── DATA FOR ANALYSIS

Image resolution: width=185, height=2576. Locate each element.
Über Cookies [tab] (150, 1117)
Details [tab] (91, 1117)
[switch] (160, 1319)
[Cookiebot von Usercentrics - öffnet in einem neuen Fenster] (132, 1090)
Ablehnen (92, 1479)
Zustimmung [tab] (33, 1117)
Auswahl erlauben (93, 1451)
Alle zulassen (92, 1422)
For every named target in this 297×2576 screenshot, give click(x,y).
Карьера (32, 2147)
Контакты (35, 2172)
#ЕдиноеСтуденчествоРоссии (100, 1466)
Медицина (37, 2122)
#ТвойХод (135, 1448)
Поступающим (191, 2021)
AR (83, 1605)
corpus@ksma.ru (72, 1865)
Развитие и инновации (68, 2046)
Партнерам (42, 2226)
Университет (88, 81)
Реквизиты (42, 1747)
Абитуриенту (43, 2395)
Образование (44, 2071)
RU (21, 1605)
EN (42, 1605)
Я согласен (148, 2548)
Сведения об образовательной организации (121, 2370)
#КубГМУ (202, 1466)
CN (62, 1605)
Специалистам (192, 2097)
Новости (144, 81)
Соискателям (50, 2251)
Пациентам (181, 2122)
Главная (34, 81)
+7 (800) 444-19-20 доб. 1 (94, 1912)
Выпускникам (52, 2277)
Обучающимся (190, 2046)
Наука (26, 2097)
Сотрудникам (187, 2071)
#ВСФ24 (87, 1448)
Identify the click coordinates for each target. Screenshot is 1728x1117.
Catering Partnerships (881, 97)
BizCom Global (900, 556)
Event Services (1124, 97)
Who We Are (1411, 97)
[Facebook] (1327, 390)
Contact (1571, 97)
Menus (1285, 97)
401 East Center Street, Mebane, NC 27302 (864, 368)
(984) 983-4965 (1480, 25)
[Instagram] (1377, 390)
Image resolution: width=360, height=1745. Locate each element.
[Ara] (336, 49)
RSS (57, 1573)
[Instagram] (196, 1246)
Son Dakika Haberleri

────

(WHAT YOU SHOULD DO):
What is needed is an exact transcription of all the data.

(TASK ANSWER):
Image resolution: width=185, height=2576. Locate each element.
Über Cookies [tab] (150, 1117)
Details [tab] (91, 1117)
[switch] (160, 1319)
[Cookiebot von Usercentrics - öffnet in einem neuen Fenster] (132, 1090)
Ablehnen (92, 1479)
Zustimmung [tab] (33, 1117)
Auswahl erlauben (93, 1451)
Alle zulassen (92, 1422)
For every named target in this 297×2576 screenshot, give click(x,y).
Карьера (32, 2147)
Контакты (35, 2172)
#ЕдиноеСтуденчествоРоссии (100, 1466)
Медицина (37, 2122)
#ТвойХод (135, 1448)
Поступающим (191, 2021)
AR (83, 1605)
corpus@ksma.ru (72, 1865)
Развитие и инновации (68, 2046)
Партнерам (42, 2226)
Университет (88, 81)
Реквизиты (42, 1747)
Абитуриенту (43, 2395)
Образование (44, 2071)
RU (21, 1605)
EN (42, 1605)
Я согласен (148, 2548)
Сведения об образовательной организации (121, 2370)
#КубГМУ (202, 1466)
CN (62, 1605)
Специалистам (192, 2097)
Новости (144, 81)
Соискателям (50, 2251)
Пациентам (181, 2122)
Главная (34, 81)
+7 (800) 444-19-20 доб. 1 (94, 1912)
Выпускникам (52, 2277)
Обучающимся (190, 2046)
Наука (26, 2097)
Сотрудникам (187, 2071)
#ВСФ24 (87, 1448)
Identify the click coordinates for each target. Screenshot is 1728x1117.
Catering Partnerships (881, 97)
BizCom Global (900, 556)
Event Services (1124, 97)
Who We Are (1411, 97)
[Facebook] (1327, 390)
Contact (1571, 97)
Menus (1285, 97)
401 East Center Street, Mebane, NC 27302 (864, 368)
(984) 983-4965 (1480, 25)
[Instagram] (1377, 390)
Image resolution: width=360, height=1745. Locate each element.
[Ara] (336, 49)
RSS (57, 1573)
[Instagram] (196, 1246)
Son Dakika Haberleri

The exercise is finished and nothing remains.